#### REQUIREMENT:
Please return every record exactly as written, leaving out the pictures.

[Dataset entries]

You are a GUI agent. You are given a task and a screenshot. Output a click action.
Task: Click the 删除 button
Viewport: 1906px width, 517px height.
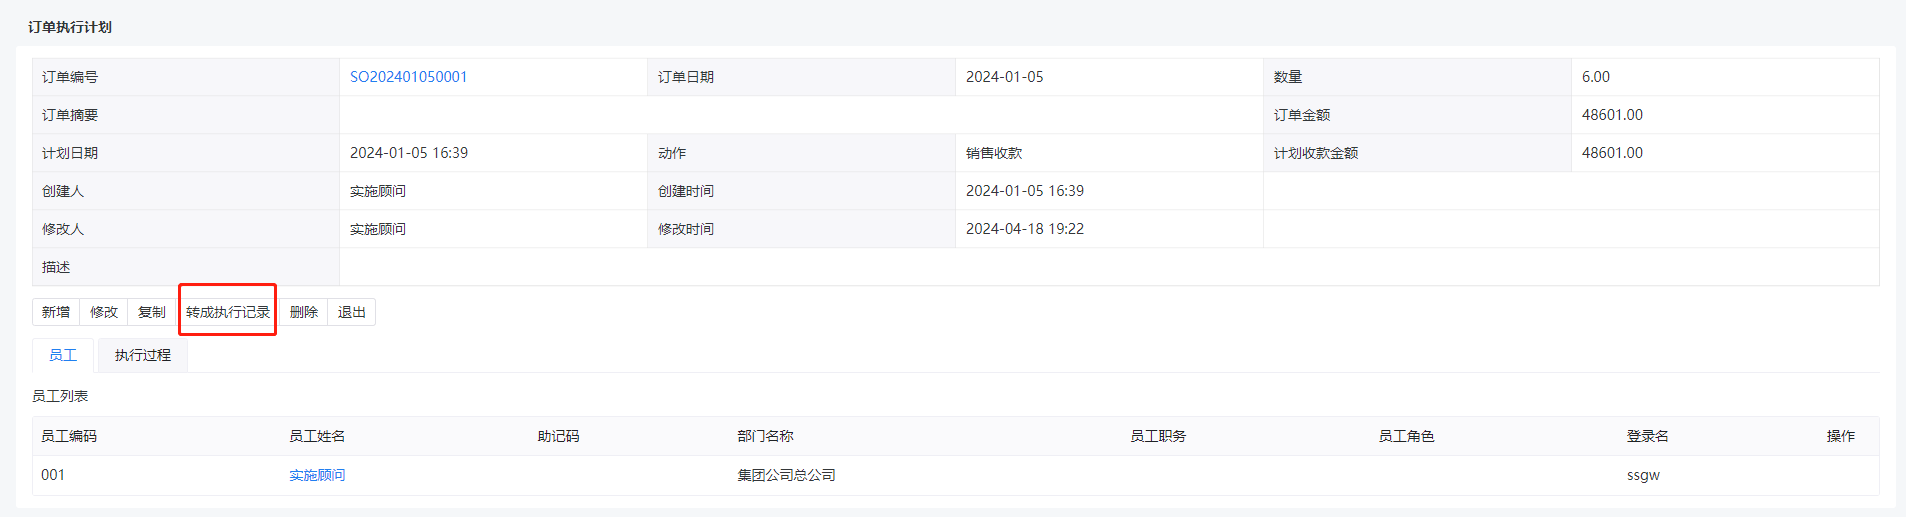(304, 312)
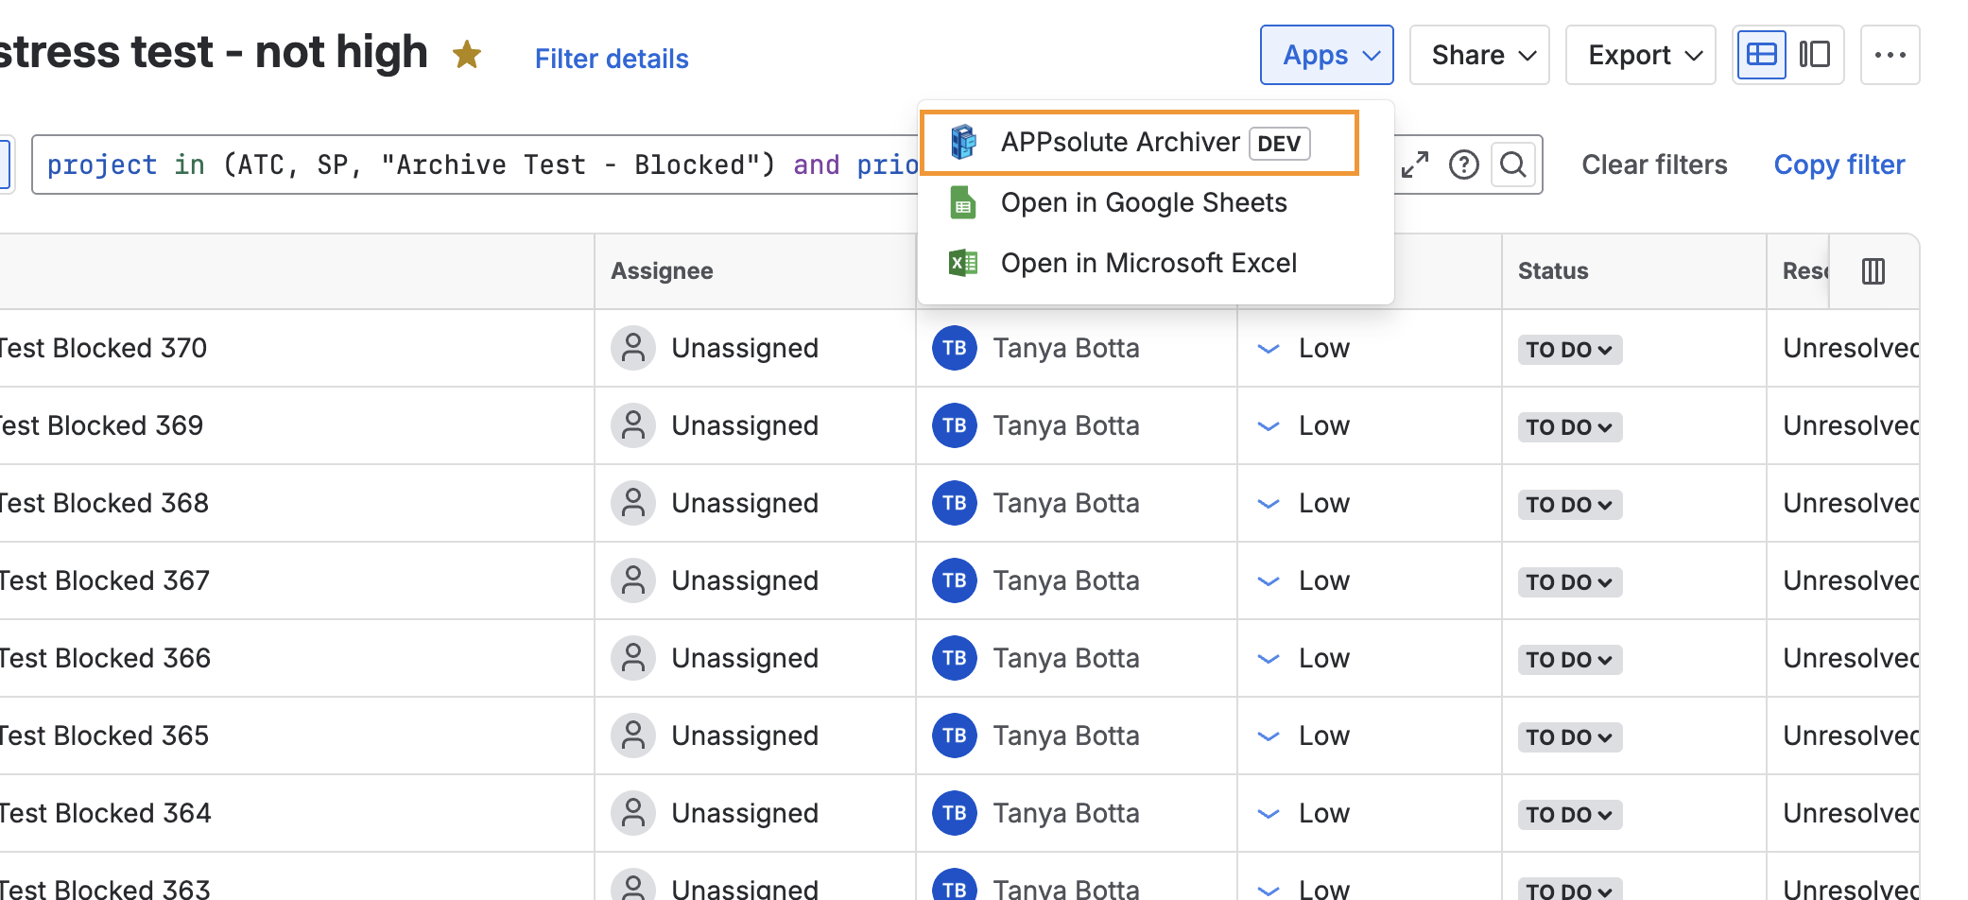The width and height of the screenshot is (1968, 900).
Task: Open the JQL syntax help icon
Action: [x=1464, y=164]
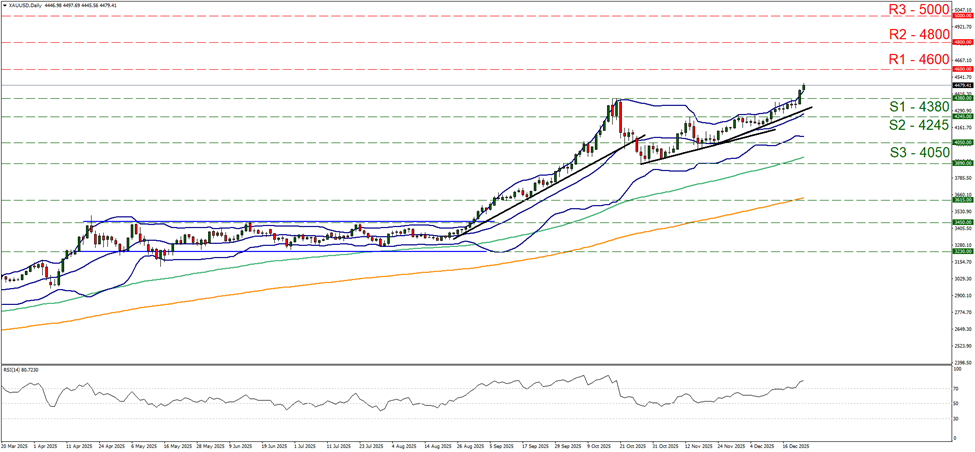The image size is (975, 452).
Task: Click the red 4800.00 price tag on axis
Action: [x=961, y=43]
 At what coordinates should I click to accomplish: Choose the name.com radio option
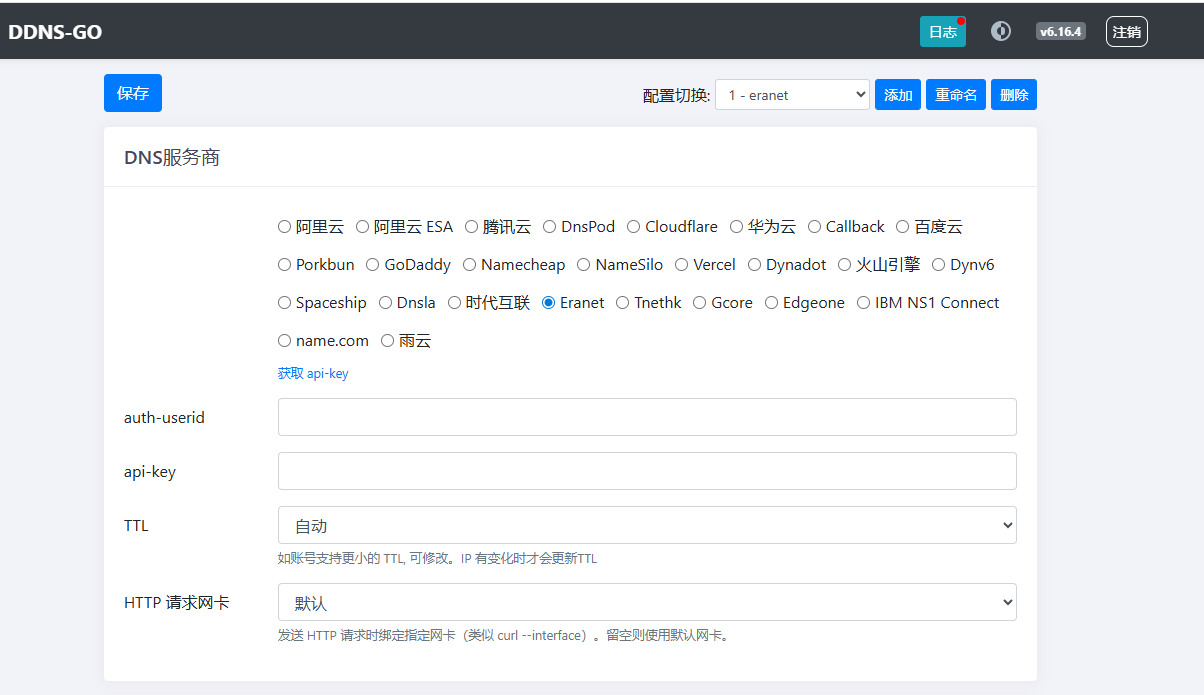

#### EXPECTED ANSWER:
You are a GUI agent. You are given a task and a screenshot. Output a click action.
Task: Click the 删除 button
Viewport: 1906px width, 517px height.
(304, 312)
The width and height of the screenshot is (1968, 900).
Task: Open the JQL syntax help icon
Action: [x=1464, y=164]
The image size is (975, 452).
Task: Click the red 4800.00 price tag on axis
Action: [x=961, y=43]
 At what coordinates should I click to accomplish: Choose the name.com radio option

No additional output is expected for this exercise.